# 05 | Deployment - LoanVet Credit Risk Model

This notebook documents the deployment pipeline for LoanVet's XGBoost credit risk model.

Key components:
- Model and metadata loading
- Batch and single-record prediction functions
- FastAPI backend (`src/api/app.py`)
- Streamlit frontend (`src/streamlit_app.py`)
- Deployment considerations and testing

In [None]:
import os
import json
import joblib
import logging
import numpy as np
import pandas as pd
from xgboost import XGBClassifier
from typing import Union, Dict

logging.basicConfig(level=logging.INFO)  # Enables logging to console

## Load Final Model & Data 

In [None]:
MODEL_PATH = '../models/final/xgb_final_model.joblib'
METADATA_PATH = '../models/final/xgb_final_metadata.json'

# Load model
model: XGBClassifier = joblib.load(MODEL_PATH)
print("Model loaded.")

# Load metadata
with open(METADATA_PATH, 'r') as f:
    metadata = json.load(f)

threshold = metadata.get("threshold", 0.5)
feature_list = metadata.get("features", [])

print(f"Threshold loaded: {threshold}")
print(f"Features loaded: {len(feature_list)} features")

Model loaded.
Threshold loaded: 0.2268
Features loaded: 19 features


## Prediction Functions

This section defines reusable prediction functions for the LoanVet credit risk model:

- **`predict_single`**: Takes a single input record as a dictionary, validates and orders features according to the trained model, predicts the probability of default, and applies the classification threshold to return a binary risk label alongside the probability score.

- **`predict_batch`**: Accepts a pandas DataFrame of multiple input records, ensures the correct feature order, computes prediction probabilities for all records, applies the threshold to generate binary labels, and returns the original DataFrame augmented with prediction probabilities and labels.

Encapsulating prediction logic in these functions promotes modularity and enables straightforward integration with batch processing pipelines, API endpoints, or downstream applications.

In [30]:
def predict_single(record: Dict[str, Union[float, int]]) -> Dict[str, Union[int, float]]:
    try:
        # Convert input dict to DataFrame with one row
        df = pd.DataFrame([record])

        # Ensure columns are in correct order and all features present
        df = df[feature_list]

        # Model predicts probability of positive class (1)
        proba = model.predict_proba(df)[:, 1][0]

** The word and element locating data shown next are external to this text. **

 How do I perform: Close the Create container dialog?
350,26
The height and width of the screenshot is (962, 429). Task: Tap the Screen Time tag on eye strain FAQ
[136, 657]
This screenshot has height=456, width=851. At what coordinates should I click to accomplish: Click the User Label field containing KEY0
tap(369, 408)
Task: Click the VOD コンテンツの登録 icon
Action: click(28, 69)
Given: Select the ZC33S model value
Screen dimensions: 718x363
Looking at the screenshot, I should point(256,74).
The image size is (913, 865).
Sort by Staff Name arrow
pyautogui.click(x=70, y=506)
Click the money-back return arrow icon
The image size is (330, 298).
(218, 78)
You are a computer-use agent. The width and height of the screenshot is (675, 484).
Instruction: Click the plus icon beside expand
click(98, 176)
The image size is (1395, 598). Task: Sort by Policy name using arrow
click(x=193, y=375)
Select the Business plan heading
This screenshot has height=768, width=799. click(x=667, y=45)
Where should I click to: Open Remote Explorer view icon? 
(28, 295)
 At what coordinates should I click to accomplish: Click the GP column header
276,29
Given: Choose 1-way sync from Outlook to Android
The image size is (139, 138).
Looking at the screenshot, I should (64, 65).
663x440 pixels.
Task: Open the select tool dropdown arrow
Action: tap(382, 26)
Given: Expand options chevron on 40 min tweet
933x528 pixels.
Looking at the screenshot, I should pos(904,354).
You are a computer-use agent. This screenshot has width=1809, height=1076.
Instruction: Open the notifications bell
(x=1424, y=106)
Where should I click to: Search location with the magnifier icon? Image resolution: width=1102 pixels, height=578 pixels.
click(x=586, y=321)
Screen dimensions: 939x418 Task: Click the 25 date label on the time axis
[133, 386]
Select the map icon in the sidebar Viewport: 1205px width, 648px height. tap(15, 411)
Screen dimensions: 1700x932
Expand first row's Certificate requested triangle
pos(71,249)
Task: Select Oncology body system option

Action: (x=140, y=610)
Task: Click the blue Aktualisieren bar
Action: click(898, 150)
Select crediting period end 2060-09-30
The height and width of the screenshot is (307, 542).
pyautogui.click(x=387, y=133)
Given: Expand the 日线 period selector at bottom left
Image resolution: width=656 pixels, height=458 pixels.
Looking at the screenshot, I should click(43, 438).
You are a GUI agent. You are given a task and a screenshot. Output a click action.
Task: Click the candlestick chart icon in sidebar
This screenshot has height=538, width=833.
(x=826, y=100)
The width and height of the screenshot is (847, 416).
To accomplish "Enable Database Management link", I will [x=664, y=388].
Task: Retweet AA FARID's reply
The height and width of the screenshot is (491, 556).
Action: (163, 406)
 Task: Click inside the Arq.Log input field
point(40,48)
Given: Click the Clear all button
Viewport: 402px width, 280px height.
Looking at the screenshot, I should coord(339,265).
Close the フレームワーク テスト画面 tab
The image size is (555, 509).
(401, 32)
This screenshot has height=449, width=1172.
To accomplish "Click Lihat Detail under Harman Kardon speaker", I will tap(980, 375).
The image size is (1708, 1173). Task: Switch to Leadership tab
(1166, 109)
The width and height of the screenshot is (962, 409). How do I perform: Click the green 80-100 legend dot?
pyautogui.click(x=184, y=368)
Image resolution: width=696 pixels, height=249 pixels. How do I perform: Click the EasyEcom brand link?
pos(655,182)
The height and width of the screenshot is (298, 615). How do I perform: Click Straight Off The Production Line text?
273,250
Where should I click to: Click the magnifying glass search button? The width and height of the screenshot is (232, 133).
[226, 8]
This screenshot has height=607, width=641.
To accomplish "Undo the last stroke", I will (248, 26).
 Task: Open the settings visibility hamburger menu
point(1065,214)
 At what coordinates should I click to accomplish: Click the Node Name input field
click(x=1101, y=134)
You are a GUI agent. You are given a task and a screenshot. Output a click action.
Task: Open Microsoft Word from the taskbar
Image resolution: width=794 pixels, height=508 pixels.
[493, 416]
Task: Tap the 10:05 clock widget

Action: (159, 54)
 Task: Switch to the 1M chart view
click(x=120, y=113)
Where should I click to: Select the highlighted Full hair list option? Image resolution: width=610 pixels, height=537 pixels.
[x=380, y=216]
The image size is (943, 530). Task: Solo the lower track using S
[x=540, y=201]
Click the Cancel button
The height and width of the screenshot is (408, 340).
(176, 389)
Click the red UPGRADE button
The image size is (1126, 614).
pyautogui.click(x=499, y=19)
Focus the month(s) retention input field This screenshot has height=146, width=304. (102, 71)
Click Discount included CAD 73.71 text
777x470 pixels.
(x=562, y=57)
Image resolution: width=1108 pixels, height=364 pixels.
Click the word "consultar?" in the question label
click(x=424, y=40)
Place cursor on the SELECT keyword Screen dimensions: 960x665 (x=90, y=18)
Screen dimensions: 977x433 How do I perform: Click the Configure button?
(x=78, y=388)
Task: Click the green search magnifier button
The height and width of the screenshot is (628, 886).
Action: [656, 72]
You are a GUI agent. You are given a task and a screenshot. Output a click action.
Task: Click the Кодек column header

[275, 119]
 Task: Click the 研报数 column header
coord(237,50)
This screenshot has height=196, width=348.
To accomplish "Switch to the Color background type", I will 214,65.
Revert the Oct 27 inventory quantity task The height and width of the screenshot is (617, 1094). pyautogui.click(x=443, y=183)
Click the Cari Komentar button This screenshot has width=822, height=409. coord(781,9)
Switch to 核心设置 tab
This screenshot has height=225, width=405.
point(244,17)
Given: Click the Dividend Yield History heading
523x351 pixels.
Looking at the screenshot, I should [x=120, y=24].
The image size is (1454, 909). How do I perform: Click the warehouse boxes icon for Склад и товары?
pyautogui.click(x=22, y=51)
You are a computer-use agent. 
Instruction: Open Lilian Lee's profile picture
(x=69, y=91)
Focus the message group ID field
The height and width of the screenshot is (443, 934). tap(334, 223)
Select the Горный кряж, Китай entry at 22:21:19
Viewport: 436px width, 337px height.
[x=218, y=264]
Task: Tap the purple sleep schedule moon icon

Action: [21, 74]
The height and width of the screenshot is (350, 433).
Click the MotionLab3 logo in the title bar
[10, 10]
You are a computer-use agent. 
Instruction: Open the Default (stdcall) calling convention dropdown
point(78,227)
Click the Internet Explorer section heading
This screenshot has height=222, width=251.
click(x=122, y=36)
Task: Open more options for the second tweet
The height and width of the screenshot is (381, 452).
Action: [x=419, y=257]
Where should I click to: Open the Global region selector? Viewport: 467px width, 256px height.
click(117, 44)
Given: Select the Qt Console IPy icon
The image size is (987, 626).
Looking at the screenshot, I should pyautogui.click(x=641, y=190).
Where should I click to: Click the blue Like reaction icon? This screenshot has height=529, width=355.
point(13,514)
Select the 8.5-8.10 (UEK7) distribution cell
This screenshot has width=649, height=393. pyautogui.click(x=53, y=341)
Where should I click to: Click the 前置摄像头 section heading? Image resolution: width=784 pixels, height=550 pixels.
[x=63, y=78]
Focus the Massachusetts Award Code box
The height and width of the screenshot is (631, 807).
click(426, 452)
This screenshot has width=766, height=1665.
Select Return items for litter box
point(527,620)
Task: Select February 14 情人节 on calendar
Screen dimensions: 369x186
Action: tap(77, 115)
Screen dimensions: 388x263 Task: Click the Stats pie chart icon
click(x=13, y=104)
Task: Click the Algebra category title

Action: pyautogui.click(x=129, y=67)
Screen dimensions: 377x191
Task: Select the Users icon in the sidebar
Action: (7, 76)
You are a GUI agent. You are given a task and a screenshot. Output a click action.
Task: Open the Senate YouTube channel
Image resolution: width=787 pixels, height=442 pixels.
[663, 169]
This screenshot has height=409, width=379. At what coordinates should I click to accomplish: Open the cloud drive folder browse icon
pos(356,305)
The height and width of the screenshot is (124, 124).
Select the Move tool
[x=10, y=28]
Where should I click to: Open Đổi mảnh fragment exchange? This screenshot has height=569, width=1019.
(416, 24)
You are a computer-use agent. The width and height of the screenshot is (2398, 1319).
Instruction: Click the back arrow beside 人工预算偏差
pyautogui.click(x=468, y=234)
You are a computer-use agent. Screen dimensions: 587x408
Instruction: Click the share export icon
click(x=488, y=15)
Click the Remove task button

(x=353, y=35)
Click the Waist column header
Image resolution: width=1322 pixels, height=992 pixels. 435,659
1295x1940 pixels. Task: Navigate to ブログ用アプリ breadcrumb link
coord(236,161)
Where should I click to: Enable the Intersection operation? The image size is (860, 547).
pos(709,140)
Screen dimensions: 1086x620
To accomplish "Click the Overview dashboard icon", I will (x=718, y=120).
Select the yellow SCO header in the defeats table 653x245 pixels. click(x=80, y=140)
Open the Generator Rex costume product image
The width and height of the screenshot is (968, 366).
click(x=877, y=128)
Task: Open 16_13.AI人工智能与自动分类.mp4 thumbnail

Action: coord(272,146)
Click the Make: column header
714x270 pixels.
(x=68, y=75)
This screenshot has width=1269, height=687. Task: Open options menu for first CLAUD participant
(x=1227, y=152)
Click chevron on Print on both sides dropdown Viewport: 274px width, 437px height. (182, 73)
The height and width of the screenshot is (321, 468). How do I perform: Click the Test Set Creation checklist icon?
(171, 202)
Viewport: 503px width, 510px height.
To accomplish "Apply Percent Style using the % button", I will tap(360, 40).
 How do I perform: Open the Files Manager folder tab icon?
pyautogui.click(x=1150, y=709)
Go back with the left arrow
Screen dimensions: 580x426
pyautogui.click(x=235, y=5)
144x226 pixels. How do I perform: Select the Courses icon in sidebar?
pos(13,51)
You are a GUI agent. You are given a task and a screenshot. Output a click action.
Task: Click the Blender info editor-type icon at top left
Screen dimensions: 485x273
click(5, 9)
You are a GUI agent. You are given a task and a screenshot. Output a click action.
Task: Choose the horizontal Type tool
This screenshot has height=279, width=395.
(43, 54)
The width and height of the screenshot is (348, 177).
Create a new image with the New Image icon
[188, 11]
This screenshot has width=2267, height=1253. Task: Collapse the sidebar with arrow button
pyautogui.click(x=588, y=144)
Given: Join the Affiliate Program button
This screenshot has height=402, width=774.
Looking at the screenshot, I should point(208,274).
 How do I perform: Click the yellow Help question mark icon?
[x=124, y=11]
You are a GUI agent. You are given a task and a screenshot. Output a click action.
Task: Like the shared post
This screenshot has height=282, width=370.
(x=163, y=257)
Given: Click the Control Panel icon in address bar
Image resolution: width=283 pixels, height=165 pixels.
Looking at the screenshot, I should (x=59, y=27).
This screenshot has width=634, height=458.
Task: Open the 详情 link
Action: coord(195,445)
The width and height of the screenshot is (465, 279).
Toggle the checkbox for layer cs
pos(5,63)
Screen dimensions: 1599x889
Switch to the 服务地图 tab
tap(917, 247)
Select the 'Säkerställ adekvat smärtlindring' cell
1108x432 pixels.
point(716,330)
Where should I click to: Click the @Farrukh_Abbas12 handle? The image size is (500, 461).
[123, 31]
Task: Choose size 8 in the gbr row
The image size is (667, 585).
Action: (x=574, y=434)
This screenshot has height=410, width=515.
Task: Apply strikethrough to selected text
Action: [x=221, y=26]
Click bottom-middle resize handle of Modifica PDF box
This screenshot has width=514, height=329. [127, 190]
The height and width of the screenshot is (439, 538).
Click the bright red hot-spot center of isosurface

        # Apply classification threshold
        label = int(proba >= threshold)

        return {"label": label, "probability": proba}

    except Exception as e:
        logging.error(f"Error in single prediction: {e}")
        raise

def predict_batch(df: pd.DataFrame) -> pd.DataFrame:
    try:
        # Ensure columns are in correct order and all features present
        df = df[feature_list]

        # Predict probabilities for positive class
        proba = model.predict_proba(df)[:, 1]

        # Apply threshold
        labels = (proba >= threshold).astype(int)

        # Append results
        df_result = df.copy()
        df_result["probability"] = proba
        df_result["label"] = labels

        return df_result

    except Exception as e:
        logging.error(f"Error in batch prediction: {e}")
        raise

## Deployment Architecture

LoanVet is deployed with a clean modular structure:

- `src/api/app.py`: FastAPI app exposing a `/predict` endpoint
- `src/api/utils.py`: Reusable prediction logic (e.g., `predict_single`, `predict_batch`)
- `src/streamlit_app.py`: Streamlit frontend for business users to interactively predict credit risk
- `models/final/`: Trained XGBoost model and feature metadata

This ensures separation of concerns between backend inference and frontend interaction.